The origin of the "black jack" goes back to the Crusades, when waterproof leather bags joined
by the neck, were referred to as "drinking vessels".
The leather, soaked in hot water and then dried, is known as "Jack" leather -
(also the origin of the modern word "jacket").
Jacks were originally black because the black material used to line the inside.
They were referred to simply as "Jacks" the until 1567,
when Corpus Christi College, Cambridge,
purchased a "black jack" for one shilling -
the word "black" possibly to distinguish it from the leather jerkin -
a man's sleeveless close fitting jacket, generally made of buff leather.
Laws passed by various English monarchs, from Edward II to Elizabeth I,
placed high export tariffs on leather, resulting in a price reduction on the material, and
making it the material of choice for drinking vessels and the transportation of liquids.
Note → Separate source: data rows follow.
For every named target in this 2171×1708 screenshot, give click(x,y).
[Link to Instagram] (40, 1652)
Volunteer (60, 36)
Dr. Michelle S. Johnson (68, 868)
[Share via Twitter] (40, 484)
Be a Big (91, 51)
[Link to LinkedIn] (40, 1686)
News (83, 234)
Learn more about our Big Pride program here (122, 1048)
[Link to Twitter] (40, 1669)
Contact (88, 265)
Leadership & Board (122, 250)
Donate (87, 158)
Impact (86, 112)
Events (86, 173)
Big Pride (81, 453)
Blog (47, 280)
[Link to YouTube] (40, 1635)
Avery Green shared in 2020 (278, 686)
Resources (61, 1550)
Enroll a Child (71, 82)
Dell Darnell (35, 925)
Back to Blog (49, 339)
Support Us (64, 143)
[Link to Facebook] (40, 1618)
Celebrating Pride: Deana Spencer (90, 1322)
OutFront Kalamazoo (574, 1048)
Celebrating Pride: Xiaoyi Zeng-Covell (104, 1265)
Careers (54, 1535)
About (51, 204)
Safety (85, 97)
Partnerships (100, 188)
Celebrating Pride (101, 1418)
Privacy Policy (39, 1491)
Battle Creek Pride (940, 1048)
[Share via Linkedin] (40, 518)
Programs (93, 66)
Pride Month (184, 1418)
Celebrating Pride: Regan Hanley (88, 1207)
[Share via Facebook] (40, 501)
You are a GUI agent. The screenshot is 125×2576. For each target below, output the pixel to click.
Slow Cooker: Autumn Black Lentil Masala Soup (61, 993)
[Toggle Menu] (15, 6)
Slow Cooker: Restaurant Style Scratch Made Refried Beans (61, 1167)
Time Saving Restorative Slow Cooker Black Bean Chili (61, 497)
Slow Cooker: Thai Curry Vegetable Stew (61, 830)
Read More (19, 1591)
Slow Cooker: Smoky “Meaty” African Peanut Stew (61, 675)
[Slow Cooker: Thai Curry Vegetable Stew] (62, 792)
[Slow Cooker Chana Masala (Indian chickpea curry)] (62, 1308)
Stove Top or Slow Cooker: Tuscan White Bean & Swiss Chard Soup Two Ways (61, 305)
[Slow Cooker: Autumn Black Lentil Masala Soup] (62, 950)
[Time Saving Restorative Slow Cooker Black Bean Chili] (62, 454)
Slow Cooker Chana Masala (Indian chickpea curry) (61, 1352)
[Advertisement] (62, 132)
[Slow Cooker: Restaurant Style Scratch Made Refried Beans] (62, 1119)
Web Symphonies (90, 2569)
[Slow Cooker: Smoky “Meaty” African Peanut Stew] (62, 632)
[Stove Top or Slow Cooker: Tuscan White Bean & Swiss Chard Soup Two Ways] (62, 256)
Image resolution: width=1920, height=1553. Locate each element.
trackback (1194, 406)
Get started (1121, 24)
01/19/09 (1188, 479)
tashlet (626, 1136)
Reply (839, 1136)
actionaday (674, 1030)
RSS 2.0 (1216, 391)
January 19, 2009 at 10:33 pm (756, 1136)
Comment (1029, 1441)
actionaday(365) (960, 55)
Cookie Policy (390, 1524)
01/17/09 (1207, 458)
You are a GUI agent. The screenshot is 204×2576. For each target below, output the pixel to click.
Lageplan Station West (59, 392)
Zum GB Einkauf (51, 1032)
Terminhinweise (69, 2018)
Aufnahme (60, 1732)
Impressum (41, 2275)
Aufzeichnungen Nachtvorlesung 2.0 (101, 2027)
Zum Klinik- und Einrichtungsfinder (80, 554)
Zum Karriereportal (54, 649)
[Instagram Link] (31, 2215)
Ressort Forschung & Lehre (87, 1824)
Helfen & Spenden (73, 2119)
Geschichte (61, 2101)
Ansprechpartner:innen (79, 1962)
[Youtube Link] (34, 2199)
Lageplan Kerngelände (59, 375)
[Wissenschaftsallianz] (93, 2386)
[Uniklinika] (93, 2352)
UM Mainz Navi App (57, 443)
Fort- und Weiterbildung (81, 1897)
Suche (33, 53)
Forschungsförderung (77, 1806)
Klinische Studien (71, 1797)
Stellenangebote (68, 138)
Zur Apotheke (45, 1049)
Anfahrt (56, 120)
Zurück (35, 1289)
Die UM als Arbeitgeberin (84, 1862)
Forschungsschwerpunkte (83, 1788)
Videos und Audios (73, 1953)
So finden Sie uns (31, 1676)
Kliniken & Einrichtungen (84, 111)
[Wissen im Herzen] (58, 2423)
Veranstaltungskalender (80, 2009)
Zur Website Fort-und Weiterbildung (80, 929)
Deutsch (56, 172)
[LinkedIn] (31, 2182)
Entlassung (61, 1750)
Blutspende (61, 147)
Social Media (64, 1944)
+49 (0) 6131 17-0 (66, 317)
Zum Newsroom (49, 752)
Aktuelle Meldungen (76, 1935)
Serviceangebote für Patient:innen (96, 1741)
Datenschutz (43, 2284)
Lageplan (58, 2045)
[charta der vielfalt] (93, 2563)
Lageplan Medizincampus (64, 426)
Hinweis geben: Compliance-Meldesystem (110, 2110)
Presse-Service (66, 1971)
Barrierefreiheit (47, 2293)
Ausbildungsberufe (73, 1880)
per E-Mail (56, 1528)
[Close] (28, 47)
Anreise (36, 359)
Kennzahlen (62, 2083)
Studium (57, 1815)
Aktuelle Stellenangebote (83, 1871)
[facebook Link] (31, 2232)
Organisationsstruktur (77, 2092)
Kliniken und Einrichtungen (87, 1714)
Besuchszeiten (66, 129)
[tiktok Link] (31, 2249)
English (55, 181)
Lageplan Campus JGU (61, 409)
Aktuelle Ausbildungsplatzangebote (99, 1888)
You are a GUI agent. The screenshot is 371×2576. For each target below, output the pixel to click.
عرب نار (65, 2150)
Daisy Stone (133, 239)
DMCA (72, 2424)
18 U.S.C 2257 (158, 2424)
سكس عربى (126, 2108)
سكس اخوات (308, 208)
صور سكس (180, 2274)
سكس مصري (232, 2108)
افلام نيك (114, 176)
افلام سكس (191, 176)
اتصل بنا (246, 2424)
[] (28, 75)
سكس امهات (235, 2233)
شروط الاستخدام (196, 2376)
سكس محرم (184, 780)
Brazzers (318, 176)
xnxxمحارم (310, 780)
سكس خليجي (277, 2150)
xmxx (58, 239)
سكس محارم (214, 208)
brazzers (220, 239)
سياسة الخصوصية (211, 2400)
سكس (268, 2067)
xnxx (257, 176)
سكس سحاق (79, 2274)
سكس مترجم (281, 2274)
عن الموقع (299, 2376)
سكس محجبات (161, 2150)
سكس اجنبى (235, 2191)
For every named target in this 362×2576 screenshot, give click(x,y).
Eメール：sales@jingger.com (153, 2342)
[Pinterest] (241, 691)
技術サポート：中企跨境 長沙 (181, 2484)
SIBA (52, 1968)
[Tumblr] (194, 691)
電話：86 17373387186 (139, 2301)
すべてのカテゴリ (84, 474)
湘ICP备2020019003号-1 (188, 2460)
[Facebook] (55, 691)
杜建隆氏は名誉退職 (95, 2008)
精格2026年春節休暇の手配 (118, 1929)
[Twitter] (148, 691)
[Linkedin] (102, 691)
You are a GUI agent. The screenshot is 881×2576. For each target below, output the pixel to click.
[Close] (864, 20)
The leathern vessel retained its high place in both taverns and homes for many centuries.
"Every man of substance took his meals in his hall with his family and servants…. "
When the more luxurious 18th century dining fashions arrived,
"the lord took his meals privately in parlour or dining room,
and the leathern pot remained in the servants' hall -
with the exception of those that were silver mounted.
These latter were smaller as a rule and more richly treated;
they were edged with silver and often lined with that metal or with pewter
in the seventeenth and eighteenth centuries - and were highly prized."